An Arlington Public Schools union leader objected to plans by Washington-Liberty High School to use AI to read off student names at graduation.
Parent June Prakash told the Arlington School Board at a meeting on Thursday that she is the parent of a Washington-Liberty student who will be a senior next year, and asked rhetorically, “Who asked for this?”
Ms. Prakash is the president of the Arlington Education Association, but was speaking “in her personal capacity,” according to ARLNow.
Washington-Liberty High Principal Alexander Duncan III previously told the school community in a letter that “names are too often mispronounced during commencement ceremonies, which can detract from the milestone moment.”
The AI tool, provided by the company Tassel, which specializes in graduations and similar events, will be used along with professional name readers “to prioritize cultural nuance, ensuring every name is pronounced exactly as the student intends,” Mr. Duncan said, according to ARLNow.
Tassel, which previously worked with voice artists to manually record names, worked with voice artists to produce AI versions of their voices to use in ceremonies, the company explains in a blog post on its website.
Graduates are able to listen to how their name will be read prior to their ceremony, and are then able to either approve the pronunciation or send in their own recorded pronunciation of their name.
After that, one of the voice artists records for the graduation using the recording as a guide, Tassel said in the blog.
Previously, school faculty read off student names.
At the meeting, Ms.

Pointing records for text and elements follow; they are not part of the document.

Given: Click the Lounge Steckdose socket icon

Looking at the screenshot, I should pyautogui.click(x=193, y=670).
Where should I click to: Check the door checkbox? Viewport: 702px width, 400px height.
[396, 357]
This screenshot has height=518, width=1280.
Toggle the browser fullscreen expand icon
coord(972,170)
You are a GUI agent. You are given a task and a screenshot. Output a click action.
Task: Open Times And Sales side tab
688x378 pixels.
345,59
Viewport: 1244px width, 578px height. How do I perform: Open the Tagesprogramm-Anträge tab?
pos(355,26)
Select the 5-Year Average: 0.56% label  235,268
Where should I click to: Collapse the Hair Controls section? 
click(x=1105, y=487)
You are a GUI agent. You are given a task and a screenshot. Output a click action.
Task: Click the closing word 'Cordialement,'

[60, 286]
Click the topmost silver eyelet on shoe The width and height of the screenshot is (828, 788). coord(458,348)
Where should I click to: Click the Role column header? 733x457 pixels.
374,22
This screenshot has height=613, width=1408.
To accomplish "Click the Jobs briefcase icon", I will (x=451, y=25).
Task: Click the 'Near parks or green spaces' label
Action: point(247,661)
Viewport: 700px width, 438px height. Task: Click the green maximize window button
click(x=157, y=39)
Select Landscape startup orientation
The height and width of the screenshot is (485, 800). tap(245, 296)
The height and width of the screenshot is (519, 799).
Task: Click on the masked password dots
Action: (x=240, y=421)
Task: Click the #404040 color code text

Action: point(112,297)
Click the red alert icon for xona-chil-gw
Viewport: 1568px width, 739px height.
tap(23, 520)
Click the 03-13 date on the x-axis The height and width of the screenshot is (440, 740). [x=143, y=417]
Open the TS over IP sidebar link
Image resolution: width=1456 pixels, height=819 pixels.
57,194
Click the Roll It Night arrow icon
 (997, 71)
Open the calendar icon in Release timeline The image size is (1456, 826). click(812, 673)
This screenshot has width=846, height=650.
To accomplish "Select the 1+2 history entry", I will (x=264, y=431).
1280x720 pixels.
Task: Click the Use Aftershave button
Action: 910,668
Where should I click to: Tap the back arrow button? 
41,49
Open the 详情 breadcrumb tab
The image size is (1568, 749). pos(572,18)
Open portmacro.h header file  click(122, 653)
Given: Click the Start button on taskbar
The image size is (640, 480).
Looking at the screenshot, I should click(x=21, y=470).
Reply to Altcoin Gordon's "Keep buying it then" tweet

Prakash argued that “graduation is one of those most meaningful moments in a student’s academic journey. … Turning that moment into an Al moment makes this feel standardized, impersonal rather than authentic and human.”
Ms. Prakash also said that the use of AI, instead of achieving the nuance Mr. Duncan mentioned, “can unintentionally send the message that efficiency matters more than identity.”
In a post on LinkedIn, Tassel CEO Chase Rigby wrote in a response to a prior version of this article that by using Tassel, “the school thoughtfully times the procession and it eliminates any pump-fakes or live-guessing games that always plagued these events.”
Mr. Rigby added that Tassel generated 1.3 million names last year for schools, all of which used Tassel again for 2026. The company is generating almost 2 million names for ceremonies this year.
Washington-Liberty High’s graduation is scheduled for 9 a.m. on June 13 at EagleBank Arena, located on the campus of George Mason University.
Mr. Rigby told The Washington Times that, in addition to Washington-Liberty High, Tassel has worked with multiple other high schools and universities across the Washington area.